Segment Start: SUPPLIED INFORMATION

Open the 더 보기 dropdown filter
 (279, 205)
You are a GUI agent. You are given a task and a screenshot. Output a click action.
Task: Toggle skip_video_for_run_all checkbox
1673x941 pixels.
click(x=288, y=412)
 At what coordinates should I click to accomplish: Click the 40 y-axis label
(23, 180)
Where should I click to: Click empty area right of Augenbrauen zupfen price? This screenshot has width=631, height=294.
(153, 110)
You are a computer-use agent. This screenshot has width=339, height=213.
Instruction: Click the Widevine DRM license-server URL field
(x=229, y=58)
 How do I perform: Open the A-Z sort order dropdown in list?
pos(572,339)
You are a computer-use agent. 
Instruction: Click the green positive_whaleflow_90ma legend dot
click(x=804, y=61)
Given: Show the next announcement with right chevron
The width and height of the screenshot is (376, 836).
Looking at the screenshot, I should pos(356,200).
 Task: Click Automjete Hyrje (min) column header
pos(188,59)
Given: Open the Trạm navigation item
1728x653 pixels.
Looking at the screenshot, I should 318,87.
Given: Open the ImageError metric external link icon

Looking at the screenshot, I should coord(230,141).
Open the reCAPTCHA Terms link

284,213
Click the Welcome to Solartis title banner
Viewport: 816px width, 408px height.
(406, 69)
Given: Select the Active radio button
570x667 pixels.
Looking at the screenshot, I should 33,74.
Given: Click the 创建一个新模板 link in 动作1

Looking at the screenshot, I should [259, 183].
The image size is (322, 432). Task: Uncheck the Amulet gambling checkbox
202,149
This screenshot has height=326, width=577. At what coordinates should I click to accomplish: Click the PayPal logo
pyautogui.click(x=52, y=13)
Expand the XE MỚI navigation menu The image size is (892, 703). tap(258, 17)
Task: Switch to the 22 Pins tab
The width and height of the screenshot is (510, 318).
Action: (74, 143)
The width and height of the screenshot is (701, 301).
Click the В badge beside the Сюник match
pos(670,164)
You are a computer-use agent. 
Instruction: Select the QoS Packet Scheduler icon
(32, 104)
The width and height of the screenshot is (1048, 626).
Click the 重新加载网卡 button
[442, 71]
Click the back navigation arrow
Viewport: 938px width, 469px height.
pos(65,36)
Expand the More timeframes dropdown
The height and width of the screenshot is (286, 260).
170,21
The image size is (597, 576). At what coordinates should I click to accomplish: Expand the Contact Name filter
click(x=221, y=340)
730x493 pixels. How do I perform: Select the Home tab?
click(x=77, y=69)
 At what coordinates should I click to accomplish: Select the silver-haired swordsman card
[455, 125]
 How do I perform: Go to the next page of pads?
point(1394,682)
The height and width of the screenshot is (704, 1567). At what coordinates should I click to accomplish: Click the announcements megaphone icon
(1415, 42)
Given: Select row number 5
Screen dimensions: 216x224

Segment End: SUPPLIED INFORMATION

## TASK OBJECTIVE
Only the lines with "navigation" are needed; find them in the records and copy each one.

## EXERCISE RESULT
Given: Open the Trạm navigation item
Expand the XE MỚI navigation menu The image size is (892, 703). tap(258, 17)
Click the back navigation arrow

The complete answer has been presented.